Yea the Kings are looking awful. I dont think they will be winning that series. Do you guy see the way Jerome James is playing. He has become a monster.

I really like the Matchup between the Wizards and Bulls.
I hope the Bulls win.


----------



## DirtyDirk41 (Nov 15, 2004)

Good win Mavs :biggrin:


----------



## aussiewill (Jan 20, 2005)

*OT- How the 2nd round is shaping up.*

Heat have swept the Nets and I seriously don' think it matters whether either the Wizards or Bulls play them, they are into the conference finals. Detroit finished off the Sixers in game 5 today and will likely be facing the Pacers who have stolen HC advantage and need just 1 more win to play the Pistons. The serious will likely be one of the most heated series in the playoffs and expect a lot fom both teams, which either could make the ECF.
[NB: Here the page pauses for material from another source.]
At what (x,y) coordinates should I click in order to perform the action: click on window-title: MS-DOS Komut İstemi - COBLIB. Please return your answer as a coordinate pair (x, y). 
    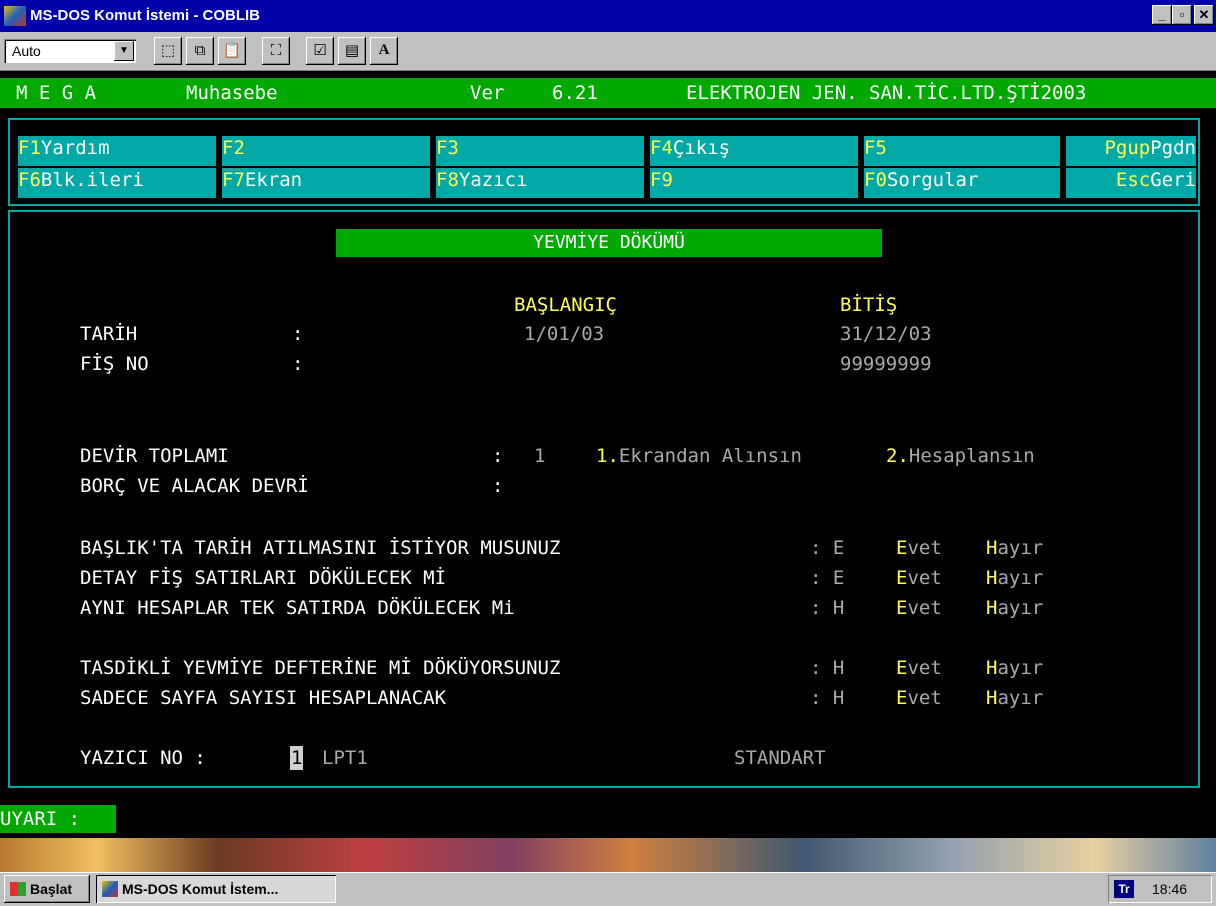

It looks ominous that we will be encountering the Suns in the next round, just need to win one of the last two games to make it through. I think if we end up playing our defence like we did vs the Rockets then we should be able to hold the Suns down to much less than they were vs the Grizzlies. Our defence will be the key to this series. As for the Sonics who eliminated the Queens today, they will be likely facing the Spurs who hope to close out Denver at home in game 5. The only way that the Sonics have a chance to win this series is if Allen and Lewis get hot and drain down a lot of 3's, but you will always live or die by the sword which is known as the 3 ball.


----------



## Tersk (Apr 9, 2004)

Miami Heat, Detroit Pistons, Phoenix Suns, San Antonio Spurs & Seattle Sonics are all in the second round

New Jersey Nets, Philadelphia 76ers, Memphis Grizzlies, Denver Nuggets, Sacramento Kings are all fishin

Go Mavs


----------



## Tersk (Apr 9, 2004)

Theo! said:


> I agree, but I say it will be like the Dallas-Sacramento series of last year. Kings ended up taking it 4-1, but it was much closer than that..matter of fact, we even outscored Sacramento if you added the results up
> 
> I have Spurs taking it 4-1, in a close series.


Am I a genius, or what?


----------



## The Future7 (Feb 24, 2005)

Maybe it was luck. I thought that series would go atleast 6-7 games.


----------



## ChristopherJ (Aug 10, 2004)

Oh man!! Phoenix vs. Dallas~!

So many storylines to think of!
So much talent!

Lets get this series started, it could be the best of the 2005 playoffs.


----------



## Tersk (Apr 9, 2004)

*Round 2
* 1. Miami Heat
5. Washington Wizards

2. Detroit Pistons
6. Indiana Pacers

1. Phoenix Suns
4. Dallas Mavericks

2. San Antonio Spurs
3. Seattle Sonics​


----------



## LakerLunatic (Mar 1, 2005)

This will be awsome...


----------



## The Future7 (Feb 24, 2005)

Monday will be a big Day


----------



## SMDre (Jan 28, 2005)

Does anyone else hate the Playoff scheduling and seeding.


----------



## Tersk (Apr 9, 2004)

Heat are the only team yet to lose a playoff match

Gone Fishin: http://www.nba.com/playoffs2005/fishin_gallery05.html


----------



## Tersk (Apr 9, 2004)




----------



## Tersk (Apr 9, 2004)

(props to Ghiman) ^^


----------



## The Future7 (Feb 24, 2005)

Wade has really stepped up in the playoffs and in Shaqs absence.


----------



## Tersk (Apr 9, 2004)

Definately, that guy has taken his game up many levels this season


----------



## Tersk (Apr 9, 2004)

Eastern Conference Finals

*Miami vs Detroit

*Western Conference Finals

*San Antonio vs Phoenix/Dallas*


----------



## The Future7 (Feb 24, 2005)

I hope the Heat beat Detroit.


----------



## mavsmania41 (Mar 27, 2005)

We got beat for 2 weeks against the Yao Tmac pick and roll. Then we got beat with the Steve Nash AMare pick and roll. We have gotta find a point guard that can do that with Dirk. Because these are Dirks best years and he needs some help that way he can play at his best level. Dirk played his tail off the whole season and the playoffs.


----------



## mavsmania41 (Mar 27, 2005)

I guess Barkley and Kenny will make our gone fishing pics tommorrow.


----------



## Tersk (Apr 9, 2004)

Shaquille O'Neal musn't feel better yet

He played like Dampier today


----------



## The Future7 (Feb 24, 2005)

I want the Heat to win so bad and now Wade is hurt. I really dont want to see a Pistons-Spurs finals. Too much defense for me.


----------